Оставив идею с самогоном, Леха пригнул Лизу к себе и отпустил ей прекрасный засос. Как пышная девушка ни напрягалась, из Лехиных объятий выбраться она так и не смогла.
Когда Резинкин причалил к воротам парка, Леха, довольный, лежал на распробованной медсестре и улыбался, изредка целуя ее в губы.
– Что же мне теперь делать? – выла она, сбрасывая с себя мужика и оправляясь.
– Как чего? – не понимал он. – Пойдем, будешь с нами Новый год встречать, а завтра утром мы тебя домой отвезем. Щас ведь не видно ни черта.
Вылезли из машины. Резинкин остался сидеть, так как ему еще тачку на стоянку ставить. Открыв ворота, Простаков запустил технику. После этого они вошли в кунг.
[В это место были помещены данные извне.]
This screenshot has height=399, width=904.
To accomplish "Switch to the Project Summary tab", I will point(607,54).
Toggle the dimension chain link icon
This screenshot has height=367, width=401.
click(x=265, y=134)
Увидев перед собой знакомую медсестру Лизу, которая, похоже, была подшофе и в растрепанных чувствах, Юра предложил даме табурет и неопорожненный котелок с картофельным пюре. Лиза отрицательно покачала головой и постучала остренькими коготками по поставленной на стол трехлитровой банке самогона. Вошел Резинкин. Юра, прежде чем начать разливать продукт, сообщил, что комбат в курсе. Но Лизочка покачала головой, взглянула из-под бровей на Простакова, а затем сообщила солдатам о невозможности товарища комбата выступать по данному инциденту, так как в противном случае она сама на него в суд подаст за стрельбу в попу сигнальной ракетой. После чего она показала собственный тулуп.
– И, вообще, я буду из армии увольняться, – сообщила она.
Поскольку в коллективе не было кадровых военных, то никто это не воспринял как личное оскорбление. А проснувшийся и севший на кушетке Фрол, проморгавшись, сообщил собственное мнение:
– А тебя никто не осуждает. Вообще, непонятно, как ты здесь оказалась. Мы спим и видим, как бы свалить отсюда, а ты вот служишь по доброй воле.
Несмотря на расстройство Лизочки по поводу стрельбы в ее пышные места и ее жгучее желание убраться из армии, первый тост на самогоне подняли за службу, так как ничего иного на ум, сидя первого января в ночь в военном парке, прийти не может. Простаков, остограммившись, приобнял Лизу на глазах у остальных и прошептал ей на ухо сладкий комплимент про ее великолепную грудь. Лиза хихикнула, оттолкнула его от себя и предложила мальчикам выпить еще. Никто не отказался, и вскоре трехлитровая банка была ополовинена, а к утру в ней не осталось ничего, даже едва заметного мутноватого осадка.